◆ **What to work on**: Repeat, please, exactly the lines from the one that has "Image resolution: width=1331" through the end of the records below, with pictures dropped.

◆ **Data listing**:
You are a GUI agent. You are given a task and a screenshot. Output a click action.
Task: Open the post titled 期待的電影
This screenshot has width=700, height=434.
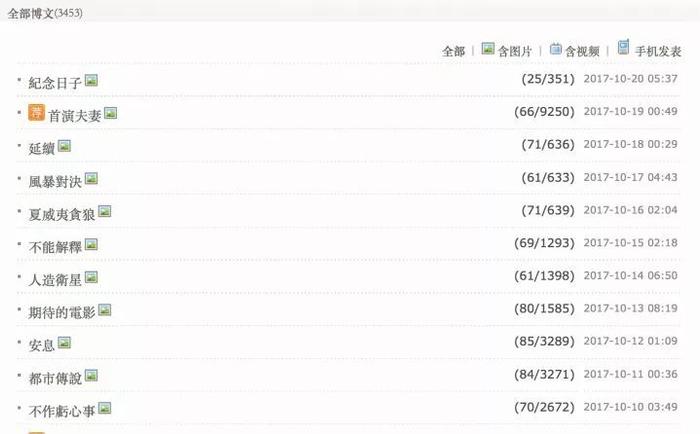(62, 313)
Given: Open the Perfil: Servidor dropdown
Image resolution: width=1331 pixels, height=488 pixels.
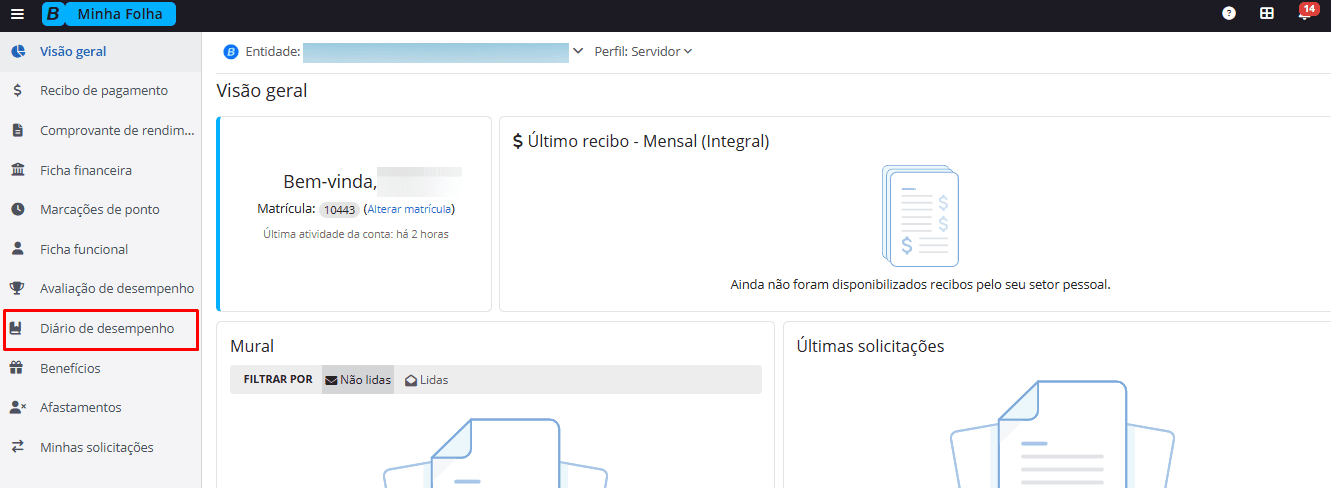Looking at the screenshot, I should click(643, 52).
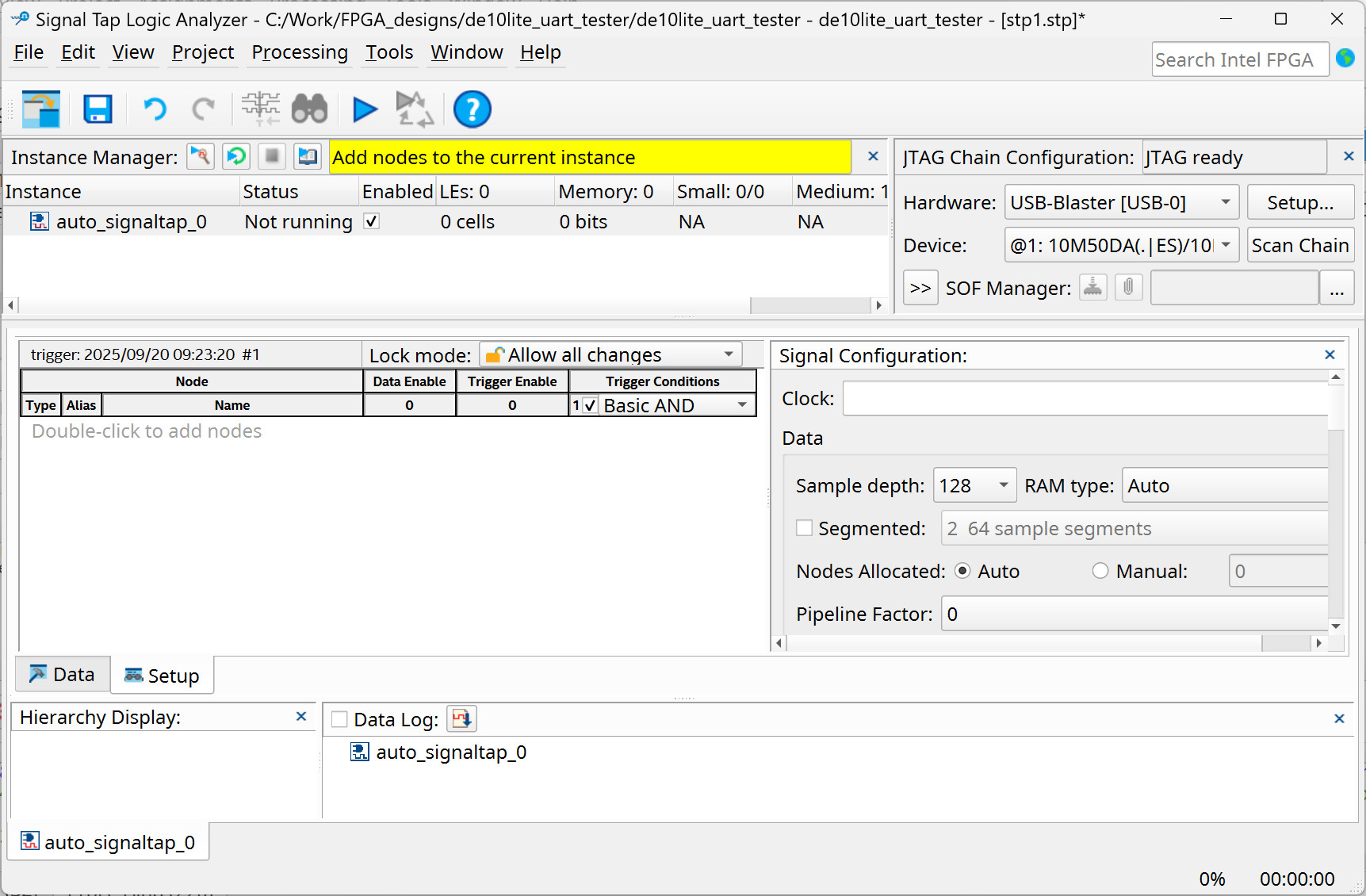Open Help with blue question mark icon

tap(472, 109)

◆ **Response for this exercise**:
Image resolution: width=1331 pixels, height=488 pixels.
Looking at the screenshot, I should click(643, 52).
Open Help with blue question mark icon

tap(472, 109)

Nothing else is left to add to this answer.